Exercise goal> Write out the listing again word for word. Begin at its first line and stop after the line containing "click(x=78, y=667)", including both, and leave out the pictures.

(Pointing records for screenshots and web pages)
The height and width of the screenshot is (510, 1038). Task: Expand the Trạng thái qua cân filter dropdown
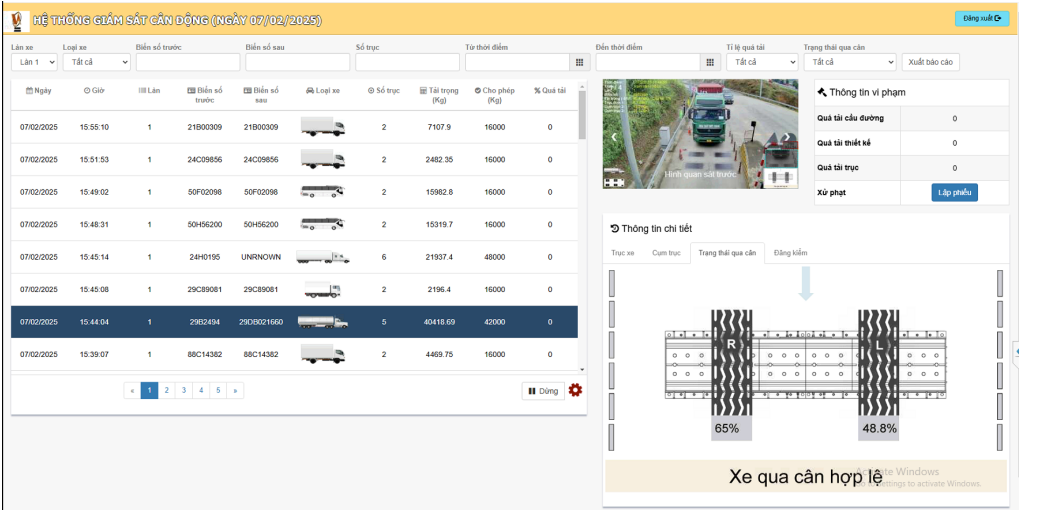coord(849,62)
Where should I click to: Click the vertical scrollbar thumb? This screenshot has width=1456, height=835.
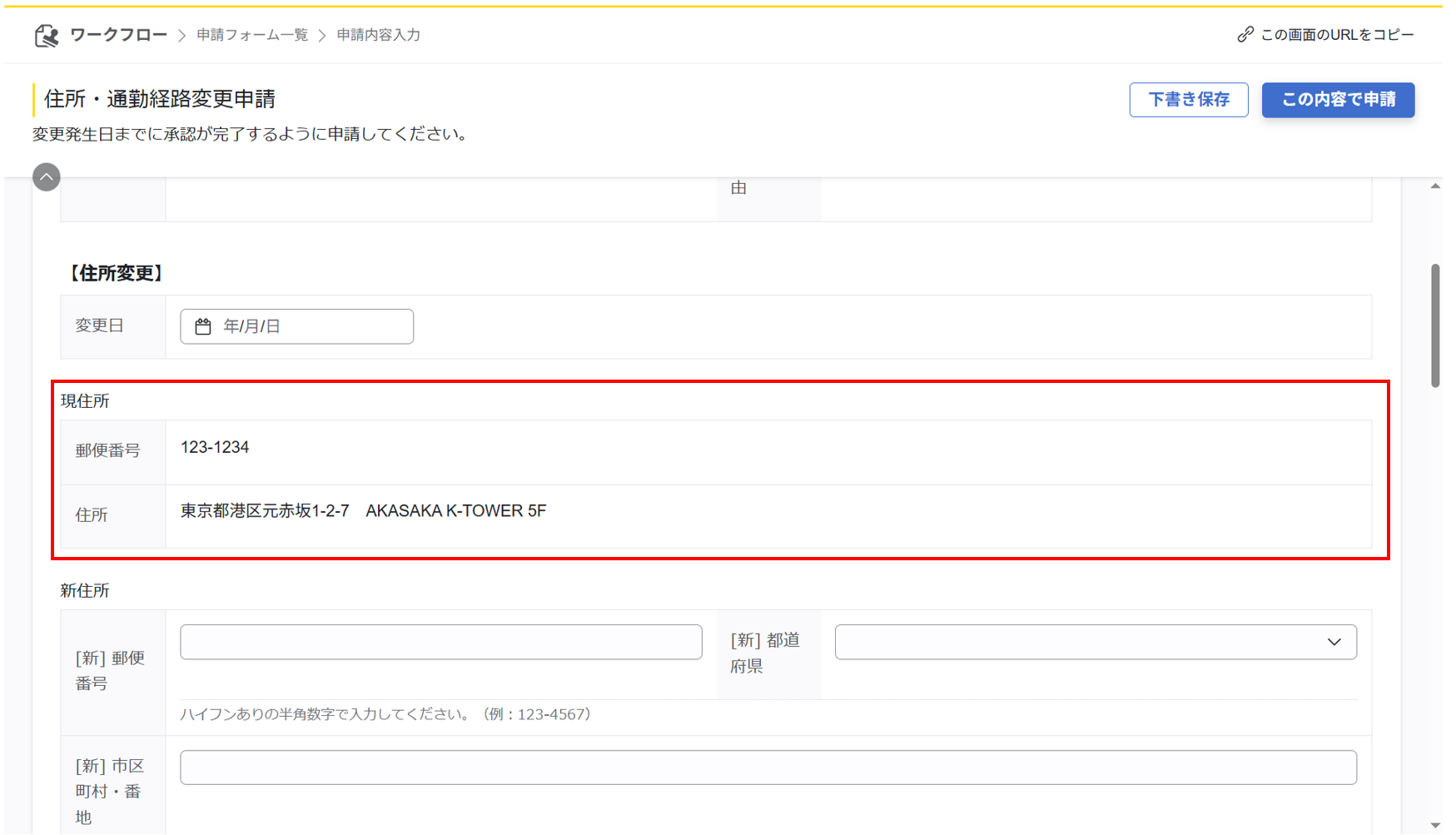point(1435,325)
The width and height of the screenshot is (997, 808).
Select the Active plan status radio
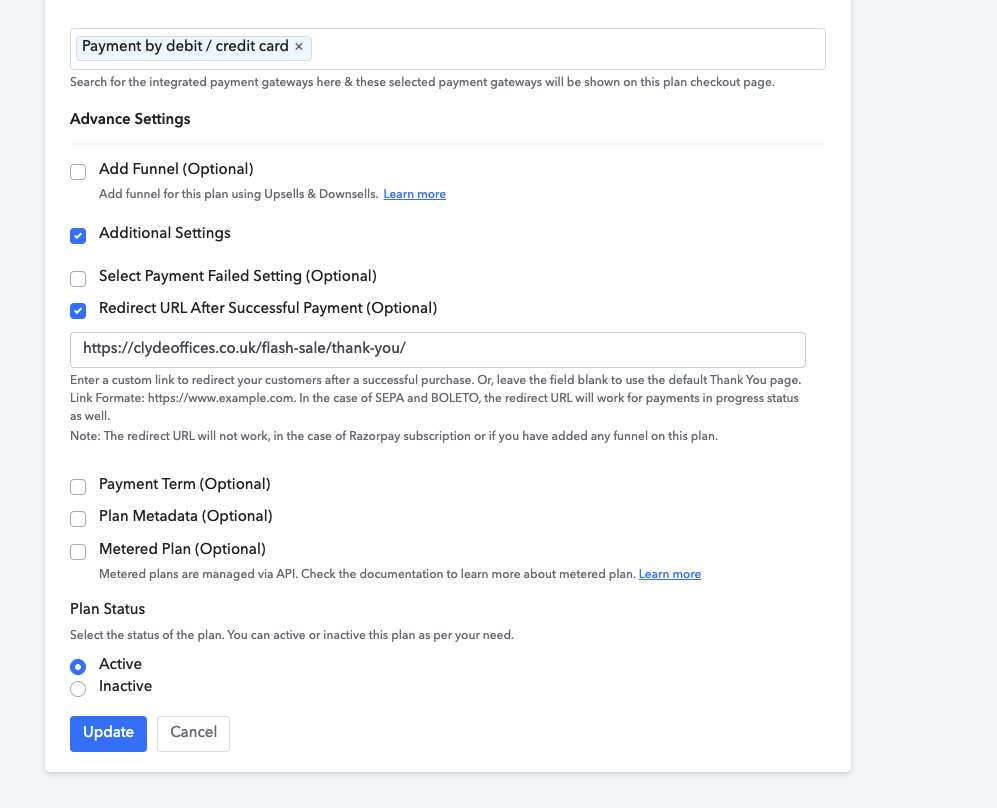click(x=78, y=667)
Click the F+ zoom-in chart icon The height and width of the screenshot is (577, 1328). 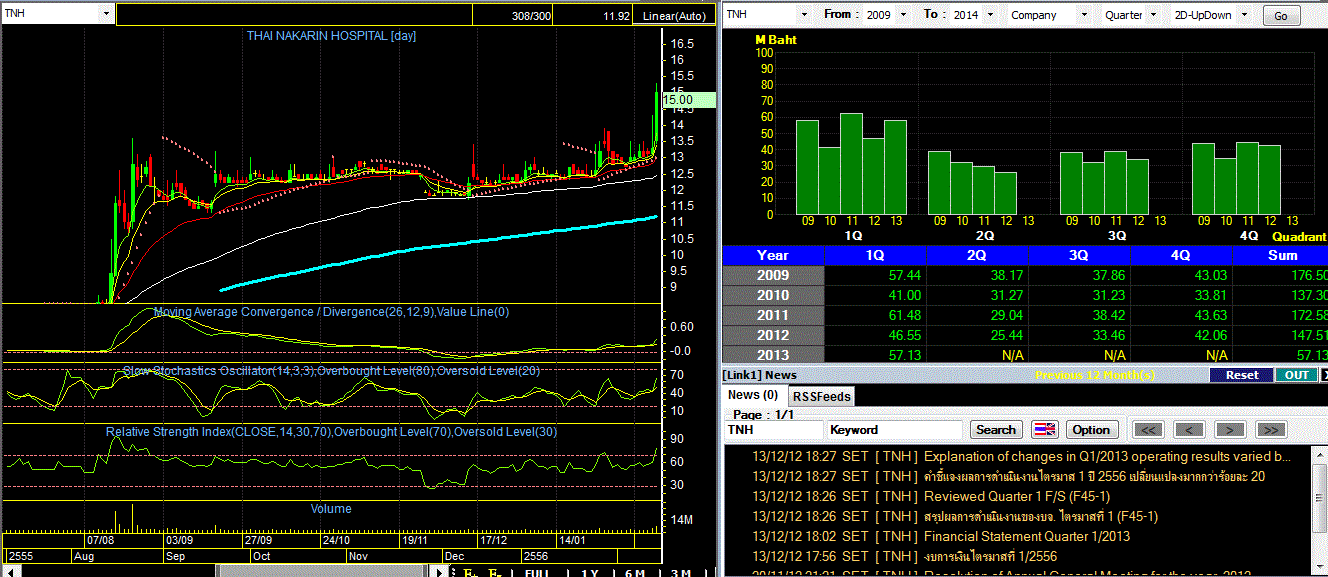pyautogui.click(x=470, y=572)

Solution to the exercise>
The height and width of the screenshot is (510, 1038). Task: Expand the Trạng thái qua cân filter dropdown
coord(849,62)
Where should I click to: Click the vertical scrollbar thumb? This screenshot has width=1456, height=835.
point(1435,325)
The width and height of the screenshot is (997, 808).
Select the Active plan status radio
click(x=78, y=667)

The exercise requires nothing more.